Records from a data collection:
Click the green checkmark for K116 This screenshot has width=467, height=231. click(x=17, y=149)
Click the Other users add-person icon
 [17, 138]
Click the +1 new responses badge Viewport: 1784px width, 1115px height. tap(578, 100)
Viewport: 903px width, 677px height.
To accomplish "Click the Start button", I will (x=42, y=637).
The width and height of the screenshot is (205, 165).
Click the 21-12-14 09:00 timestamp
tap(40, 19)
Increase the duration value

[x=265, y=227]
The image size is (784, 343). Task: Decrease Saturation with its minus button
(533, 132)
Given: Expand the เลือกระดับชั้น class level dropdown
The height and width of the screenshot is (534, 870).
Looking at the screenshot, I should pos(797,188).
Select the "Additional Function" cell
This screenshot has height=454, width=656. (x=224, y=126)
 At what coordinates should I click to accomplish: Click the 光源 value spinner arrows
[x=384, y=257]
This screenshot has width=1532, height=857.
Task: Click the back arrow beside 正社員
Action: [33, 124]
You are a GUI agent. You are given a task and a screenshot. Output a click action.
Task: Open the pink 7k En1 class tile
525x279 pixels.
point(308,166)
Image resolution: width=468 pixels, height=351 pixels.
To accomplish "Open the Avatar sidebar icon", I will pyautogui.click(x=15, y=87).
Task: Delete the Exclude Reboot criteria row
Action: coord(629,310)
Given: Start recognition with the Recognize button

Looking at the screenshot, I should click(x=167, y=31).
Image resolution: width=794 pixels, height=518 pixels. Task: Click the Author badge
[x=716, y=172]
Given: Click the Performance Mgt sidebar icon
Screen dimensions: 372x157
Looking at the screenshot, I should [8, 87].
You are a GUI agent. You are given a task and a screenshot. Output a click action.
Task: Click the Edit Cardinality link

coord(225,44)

Task details
Rewrite all the lines above, putting "side panel icon" in place of "sidebar icon" each time it appears and keeping everything else the same.

Answer to this problem
Click the green checkmark for K116 This screenshot has width=467, height=231. click(x=17, y=149)
Click the Other users add-person icon
 [17, 138]
Click the +1 new responses badge Viewport: 1784px width, 1115px height. tap(578, 100)
Viewport: 903px width, 677px height.
To accomplish "Click the Start button", I will (x=42, y=637).
The width and height of the screenshot is (205, 165).
Click the 21-12-14 09:00 timestamp
tap(40, 19)
Increase the duration value

[x=265, y=227]
The image size is (784, 343). Task: Decrease Saturation with its minus button
(533, 132)
Given: Expand the เลือกระดับชั้น class level dropdown
The height and width of the screenshot is (534, 870).
Looking at the screenshot, I should pos(797,188).
Select the "Additional Function" cell
This screenshot has height=454, width=656. (x=224, y=126)
 At what coordinates should I click to accomplish: Click the 光源 value spinner arrows
[x=384, y=257]
This screenshot has width=1532, height=857.
Task: Click the back arrow beside 正社員
Action: [33, 124]
You are a GUI agent. You are given a task and a screenshot. Output a click action.
Task: Open the pink 7k En1 class tile
525x279 pixels.
point(308,166)
Image resolution: width=468 pixels, height=351 pixels.
To accomplish "Open the Avatar side panel icon", I will pyautogui.click(x=15, y=87).
Task: Delete the Exclude Reboot criteria row
Action: coord(629,310)
Given: Start recognition with the Recognize button

Looking at the screenshot, I should click(x=167, y=31).
Image resolution: width=794 pixels, height=518 pixels. Task: Click the Author badge
[x=716, y=172]
Given: Click the Performance Mgt side panel icon
Screen dimensions: 372x157
Looking at the screenshot, I should [8, 87].
You are a GUI agent. You are given a task and a screenshot. Output a click action.
Task: Click the Edit Cardinality link

coord(225,44)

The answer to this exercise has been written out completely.